Go through the data and copy every line in which "will" appears.

* RECORDED DATA
Content starts

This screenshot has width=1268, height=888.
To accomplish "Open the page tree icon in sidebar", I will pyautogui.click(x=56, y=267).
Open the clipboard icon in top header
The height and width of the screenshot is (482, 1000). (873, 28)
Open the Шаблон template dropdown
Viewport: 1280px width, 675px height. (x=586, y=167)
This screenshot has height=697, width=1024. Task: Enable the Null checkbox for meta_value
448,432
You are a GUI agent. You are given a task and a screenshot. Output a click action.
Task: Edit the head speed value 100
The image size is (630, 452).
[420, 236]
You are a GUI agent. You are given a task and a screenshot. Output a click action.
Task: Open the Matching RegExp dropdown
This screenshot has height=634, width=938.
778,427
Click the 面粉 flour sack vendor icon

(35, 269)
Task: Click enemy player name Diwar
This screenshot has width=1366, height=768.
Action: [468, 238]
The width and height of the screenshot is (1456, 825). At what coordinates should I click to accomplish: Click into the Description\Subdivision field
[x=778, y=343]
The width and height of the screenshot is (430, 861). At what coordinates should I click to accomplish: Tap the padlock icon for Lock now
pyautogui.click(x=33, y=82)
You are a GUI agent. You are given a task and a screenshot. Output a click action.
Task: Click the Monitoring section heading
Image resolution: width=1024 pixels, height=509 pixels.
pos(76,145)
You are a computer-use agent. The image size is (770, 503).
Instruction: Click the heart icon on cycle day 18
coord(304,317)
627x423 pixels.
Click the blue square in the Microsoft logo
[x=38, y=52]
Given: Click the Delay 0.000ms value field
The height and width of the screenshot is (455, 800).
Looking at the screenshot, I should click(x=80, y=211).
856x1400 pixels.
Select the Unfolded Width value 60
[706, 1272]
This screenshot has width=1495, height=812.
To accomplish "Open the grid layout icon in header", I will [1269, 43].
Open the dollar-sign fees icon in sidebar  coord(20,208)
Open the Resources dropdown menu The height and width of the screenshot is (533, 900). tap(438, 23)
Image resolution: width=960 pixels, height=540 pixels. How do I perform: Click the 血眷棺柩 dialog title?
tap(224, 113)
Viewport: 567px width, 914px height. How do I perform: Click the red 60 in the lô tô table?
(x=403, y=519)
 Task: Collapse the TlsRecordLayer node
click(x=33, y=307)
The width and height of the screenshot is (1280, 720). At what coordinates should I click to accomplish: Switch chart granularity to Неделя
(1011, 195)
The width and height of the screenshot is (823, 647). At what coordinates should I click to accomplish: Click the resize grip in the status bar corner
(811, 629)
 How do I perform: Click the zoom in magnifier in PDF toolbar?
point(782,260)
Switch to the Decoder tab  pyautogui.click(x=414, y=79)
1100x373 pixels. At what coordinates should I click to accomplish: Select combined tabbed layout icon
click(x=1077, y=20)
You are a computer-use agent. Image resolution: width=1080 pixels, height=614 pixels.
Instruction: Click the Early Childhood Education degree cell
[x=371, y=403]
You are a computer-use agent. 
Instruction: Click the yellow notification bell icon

Content ends

* OUTPUT
To accomplish "Open the page tree icon in sidebar", I will pyautogui.click(x=56, y=267).
To accomplish "Open the grid layout icon in header", I will [1269, 43].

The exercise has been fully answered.